▶ [練習問題]:
1) 読む文章に登場する役名を、俳優名を除いて、出てくる順にすべて書き出してください。同じ名前は一度だけ挙げてください。
2) 読む文章について、次の問いに答えてください。
(a) 「女の知恵は後へまわる」とは、どういう意味ですか。
(b) 寅子が委員となった部会は、何を審議する部会ですか。
(c) 新潟での美佐江との出会いから、どれくらいの年月が経っていますか。

『虎に翼』最終週までの週タイトルの意味を解説 “虎”と“翼”が意味していたものとは?
第25週「女の知恵は後へまわる?」
「女の知恵は後へまわる」は、「女は知恵の回りが遅く、事が終わってからいろいろと考えつく」という意味。(※3) 少年法改正を審議する部会の委員となった寅子は、はじめから法改正ありきで進められる議論に異を唱える。また、若手の仲間たちと勉強会を開いていた朋一(井上祐貴)やその仲間たちに突然異動が言い渡され、司法の独立を守るためと語る桂場の行動に寅子は疑問を持つようになる。一方、航一(岡田将生)は上告された美位子の事件について、よねと轟から事件の概要を詳しく聞いたことで、尊属殺人重罰規定について最高裁で扱う意味を感じていた。予告では、美佐江(片岡凜)と思しき少女も登場した。 比較的短期間で一つ一つの問題を解決してきた『虎に翼』のなかで、唯一遺恨が残ったままにされているのが、新潟編に登場した美佐江の問題だ。新潟での美佐江との出会いから20年近く経ち、現在の寅子があの時の美佐江への対応にどのような感情を抱いているかが描かれるだろう。週タイトルから考えると、寅子が終わってしまったことに後悔する展開になることもあり得そうだ。

▶ [データ]:
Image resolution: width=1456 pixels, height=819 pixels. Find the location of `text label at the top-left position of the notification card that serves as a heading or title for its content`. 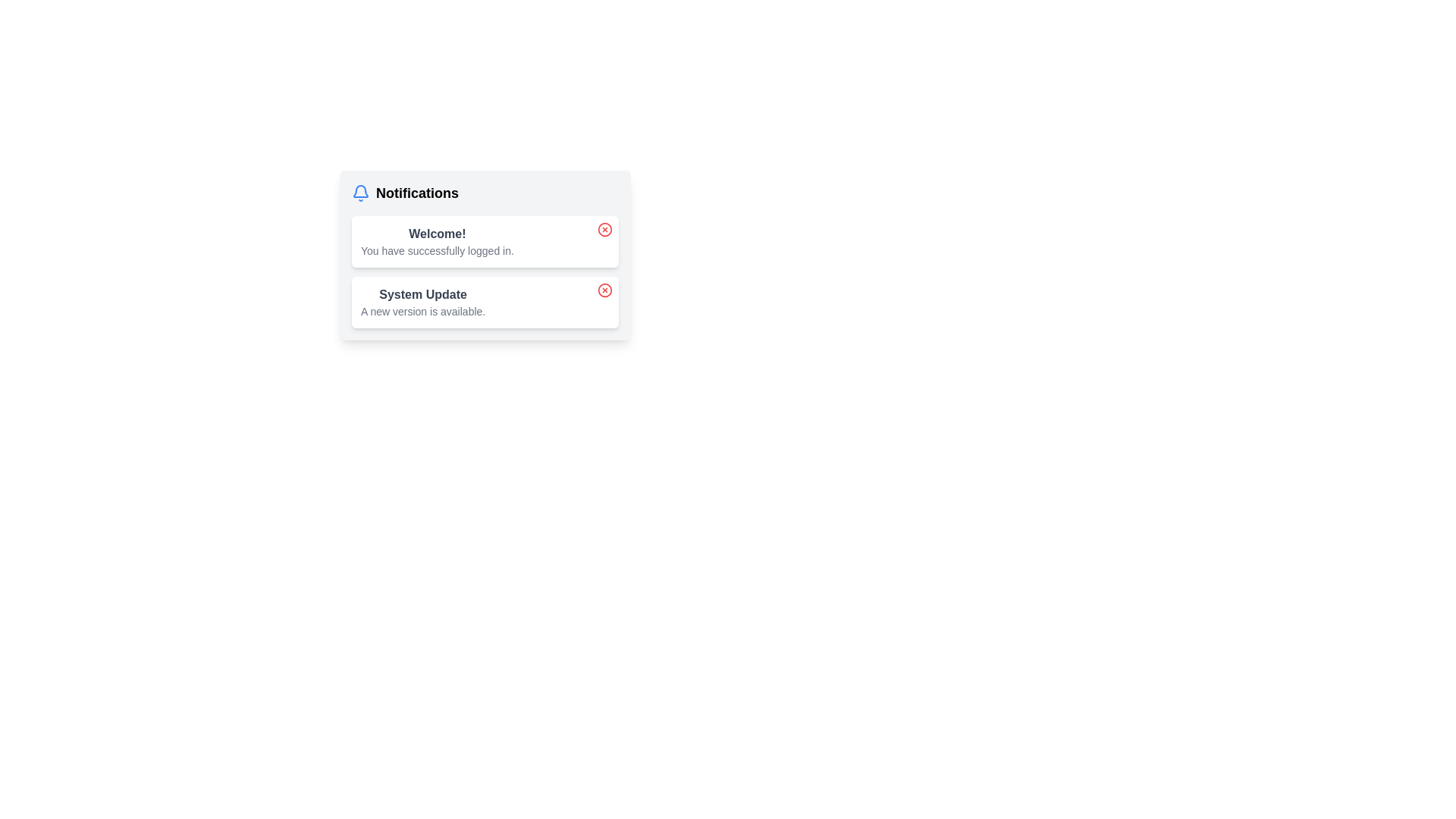

text label at the top-left position of the notification card that serves as a heading or title for its content is located at coordinates (436, 234).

▶ [練習問題の解答]:
1) 寅子、朋一、桂場、航一、美位子、よね、轟、美佐江

2)
(a) 女は知恵の回りが遅く、事が終わってからいろいろと考えつくという意味です。
(b) 少年法改正を審議する部会です。
(c) 20年近く経っています。